§ Your goal: Rewrite the stretch of lines from the one containing "Where should I click to: Toggle the" through the one containing "point(443,71)", replacing "Instruction" with "Command" and leaving everything else unchanged.

§ Extracted material:
※

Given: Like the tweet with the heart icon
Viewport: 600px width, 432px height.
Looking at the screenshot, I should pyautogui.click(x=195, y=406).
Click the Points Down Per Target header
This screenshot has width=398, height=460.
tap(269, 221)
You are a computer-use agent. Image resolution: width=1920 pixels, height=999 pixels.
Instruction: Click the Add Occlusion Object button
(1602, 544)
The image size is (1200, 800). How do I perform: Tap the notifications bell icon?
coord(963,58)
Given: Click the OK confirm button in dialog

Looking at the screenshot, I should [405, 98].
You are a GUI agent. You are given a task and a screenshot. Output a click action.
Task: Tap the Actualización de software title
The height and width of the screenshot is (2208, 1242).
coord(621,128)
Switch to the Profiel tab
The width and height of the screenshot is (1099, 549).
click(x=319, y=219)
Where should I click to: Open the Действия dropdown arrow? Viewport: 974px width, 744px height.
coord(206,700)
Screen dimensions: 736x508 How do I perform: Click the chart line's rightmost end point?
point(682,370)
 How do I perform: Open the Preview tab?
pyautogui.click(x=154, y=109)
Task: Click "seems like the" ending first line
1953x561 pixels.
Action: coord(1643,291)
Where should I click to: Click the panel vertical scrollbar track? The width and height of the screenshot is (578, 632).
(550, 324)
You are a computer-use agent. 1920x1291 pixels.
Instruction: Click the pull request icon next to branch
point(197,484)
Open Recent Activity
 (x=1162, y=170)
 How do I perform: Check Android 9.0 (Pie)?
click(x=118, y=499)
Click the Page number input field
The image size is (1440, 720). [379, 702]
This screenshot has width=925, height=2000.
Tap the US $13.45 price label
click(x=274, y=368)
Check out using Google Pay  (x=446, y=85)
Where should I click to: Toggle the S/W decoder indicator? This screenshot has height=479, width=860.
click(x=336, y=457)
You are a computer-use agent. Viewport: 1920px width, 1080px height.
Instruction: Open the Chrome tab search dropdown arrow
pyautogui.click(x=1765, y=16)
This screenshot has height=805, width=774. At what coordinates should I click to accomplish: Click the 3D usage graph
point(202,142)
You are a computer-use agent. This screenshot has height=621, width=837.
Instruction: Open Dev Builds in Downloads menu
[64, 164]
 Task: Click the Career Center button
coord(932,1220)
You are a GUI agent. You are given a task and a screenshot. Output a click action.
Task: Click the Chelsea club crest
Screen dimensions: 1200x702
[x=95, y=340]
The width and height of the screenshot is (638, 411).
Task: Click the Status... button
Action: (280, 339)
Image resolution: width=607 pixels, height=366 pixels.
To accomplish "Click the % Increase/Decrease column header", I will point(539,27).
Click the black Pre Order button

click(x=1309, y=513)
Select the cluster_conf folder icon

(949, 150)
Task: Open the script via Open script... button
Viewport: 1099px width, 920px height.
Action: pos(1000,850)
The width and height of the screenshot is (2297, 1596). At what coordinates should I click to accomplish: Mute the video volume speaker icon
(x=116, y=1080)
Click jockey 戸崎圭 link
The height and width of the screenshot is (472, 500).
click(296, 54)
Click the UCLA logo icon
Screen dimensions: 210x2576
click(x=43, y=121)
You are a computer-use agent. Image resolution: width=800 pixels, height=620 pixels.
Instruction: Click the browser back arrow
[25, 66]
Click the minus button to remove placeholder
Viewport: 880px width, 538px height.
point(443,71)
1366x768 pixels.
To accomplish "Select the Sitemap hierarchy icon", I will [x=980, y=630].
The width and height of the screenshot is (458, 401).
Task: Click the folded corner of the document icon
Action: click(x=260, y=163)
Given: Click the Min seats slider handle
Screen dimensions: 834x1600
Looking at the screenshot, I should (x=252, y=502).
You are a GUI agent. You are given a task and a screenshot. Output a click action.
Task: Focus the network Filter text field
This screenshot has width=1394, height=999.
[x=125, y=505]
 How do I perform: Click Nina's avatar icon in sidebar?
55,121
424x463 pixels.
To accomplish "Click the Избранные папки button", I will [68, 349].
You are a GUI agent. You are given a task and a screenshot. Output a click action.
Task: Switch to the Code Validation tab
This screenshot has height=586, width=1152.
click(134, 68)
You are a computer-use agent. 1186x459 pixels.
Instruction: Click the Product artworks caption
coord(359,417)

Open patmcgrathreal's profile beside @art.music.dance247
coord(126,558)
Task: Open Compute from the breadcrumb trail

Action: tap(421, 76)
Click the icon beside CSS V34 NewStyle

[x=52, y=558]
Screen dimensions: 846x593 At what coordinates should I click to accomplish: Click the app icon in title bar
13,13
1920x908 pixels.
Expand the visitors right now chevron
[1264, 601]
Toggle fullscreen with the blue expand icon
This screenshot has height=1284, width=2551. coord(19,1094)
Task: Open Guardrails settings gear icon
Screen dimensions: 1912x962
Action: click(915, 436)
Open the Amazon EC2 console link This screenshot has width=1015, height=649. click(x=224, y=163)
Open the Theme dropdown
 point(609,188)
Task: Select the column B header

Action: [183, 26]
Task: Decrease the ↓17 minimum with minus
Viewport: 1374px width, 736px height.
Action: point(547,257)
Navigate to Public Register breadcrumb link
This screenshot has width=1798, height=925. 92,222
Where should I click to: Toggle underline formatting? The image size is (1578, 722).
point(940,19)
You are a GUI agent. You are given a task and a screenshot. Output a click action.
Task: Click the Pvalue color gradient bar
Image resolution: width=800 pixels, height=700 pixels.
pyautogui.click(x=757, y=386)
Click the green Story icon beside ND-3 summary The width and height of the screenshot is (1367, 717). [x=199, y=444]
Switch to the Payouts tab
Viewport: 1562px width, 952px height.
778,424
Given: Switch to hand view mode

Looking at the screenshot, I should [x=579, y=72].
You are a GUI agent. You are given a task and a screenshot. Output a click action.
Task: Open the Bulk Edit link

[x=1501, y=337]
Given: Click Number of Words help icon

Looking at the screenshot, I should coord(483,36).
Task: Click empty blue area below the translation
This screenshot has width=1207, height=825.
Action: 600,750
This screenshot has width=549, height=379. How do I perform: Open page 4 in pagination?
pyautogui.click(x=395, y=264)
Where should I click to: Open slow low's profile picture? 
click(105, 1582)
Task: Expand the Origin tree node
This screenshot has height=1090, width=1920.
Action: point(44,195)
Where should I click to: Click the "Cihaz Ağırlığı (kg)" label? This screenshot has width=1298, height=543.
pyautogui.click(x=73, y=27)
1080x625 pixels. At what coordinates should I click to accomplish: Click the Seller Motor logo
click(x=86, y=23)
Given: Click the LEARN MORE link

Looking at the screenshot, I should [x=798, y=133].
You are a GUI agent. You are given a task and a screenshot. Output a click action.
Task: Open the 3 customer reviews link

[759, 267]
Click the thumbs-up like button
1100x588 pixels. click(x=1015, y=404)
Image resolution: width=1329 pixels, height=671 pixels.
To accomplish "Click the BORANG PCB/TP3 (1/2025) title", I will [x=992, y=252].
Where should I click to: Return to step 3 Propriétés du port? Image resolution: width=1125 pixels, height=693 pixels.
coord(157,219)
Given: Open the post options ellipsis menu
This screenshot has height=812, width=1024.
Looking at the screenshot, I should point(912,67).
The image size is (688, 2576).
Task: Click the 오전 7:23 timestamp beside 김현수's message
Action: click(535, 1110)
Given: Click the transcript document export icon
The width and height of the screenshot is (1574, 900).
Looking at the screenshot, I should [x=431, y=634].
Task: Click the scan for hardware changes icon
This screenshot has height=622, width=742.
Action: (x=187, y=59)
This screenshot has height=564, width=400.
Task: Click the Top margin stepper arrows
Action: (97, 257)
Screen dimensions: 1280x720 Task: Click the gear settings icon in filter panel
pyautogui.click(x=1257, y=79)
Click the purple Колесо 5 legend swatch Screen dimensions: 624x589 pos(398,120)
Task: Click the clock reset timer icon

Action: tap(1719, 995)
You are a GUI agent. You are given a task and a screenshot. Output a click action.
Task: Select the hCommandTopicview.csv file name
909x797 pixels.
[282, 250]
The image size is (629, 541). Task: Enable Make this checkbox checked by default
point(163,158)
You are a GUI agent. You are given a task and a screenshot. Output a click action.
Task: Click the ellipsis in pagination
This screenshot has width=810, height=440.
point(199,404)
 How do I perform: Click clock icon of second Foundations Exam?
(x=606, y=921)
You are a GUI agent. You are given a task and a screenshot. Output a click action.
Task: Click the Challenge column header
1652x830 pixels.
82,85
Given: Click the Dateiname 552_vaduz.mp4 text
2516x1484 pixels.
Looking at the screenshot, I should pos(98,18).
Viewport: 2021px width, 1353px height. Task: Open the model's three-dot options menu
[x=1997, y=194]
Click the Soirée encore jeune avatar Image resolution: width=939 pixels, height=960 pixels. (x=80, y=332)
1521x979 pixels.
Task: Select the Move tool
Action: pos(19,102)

※

§ Solution for this task:
Where should I click to: Toggle the S/W decoder indicator? This screenshot has height=479, width=860.
click(x=336, y=457)
You are a computer-use agent. Viewport: 1920px width, 1080px height.
Command: Open the Chrome tab search dropdown arrow
pyautogui.click(x=1765, y=16)
This screenshot has height=805, width=774. At what coordinates should I click to accomplish: Click the 3D usage graph
point(202,142)
You are a computer-use agent. This screenshot has height=621, width=837.
Command: Open Dev Builds in Downloads menu
[64, 164]
 Task: Click the Career Center button
coord(932,1220)
You are a GUI agent. You are given a task and a screenshot. Output a click action.
Task: Click the Chelsea club crest
Screen dimensions: 1200x702
[x=95, y=340]
The width and height of the screenshot is (638, 411).
Task: Click the Status... button
Action: (280, 339)
Image resolution: width=607 pixels, height=366 pixels.
To accomplish "Click the % Increase/Decrease column header", I will point(539,27).
Click the black Pre Order button

click(x=1309, y=513)
Select the cluster_conf folder icon

(949, 150)
Task: Open the script via Open script... button
Viewport: 1099px width, 920px height.
Action: pos(1000,850)
The width and height of the screenshot is (2297, 1596). At what coordinates should I click to accomplish: Mute the video volume speaker icon
(x=116, y=1080)
Click jockey 戸崎圭 link
The height and width of the screenshot is (472, 500).
click(296, 54)
Click the UCLA logo icon
Screen dimensions: 210x2576
click(x=43, y=121)
You are a computer-use agent. Image resolution: width=800 pixels, height=620 pixels.
Command: Click the browser back arrow
[25, 66]
Click the minus button to remove placeholder
Viewport: 880px width, 538px height.
point(443,71)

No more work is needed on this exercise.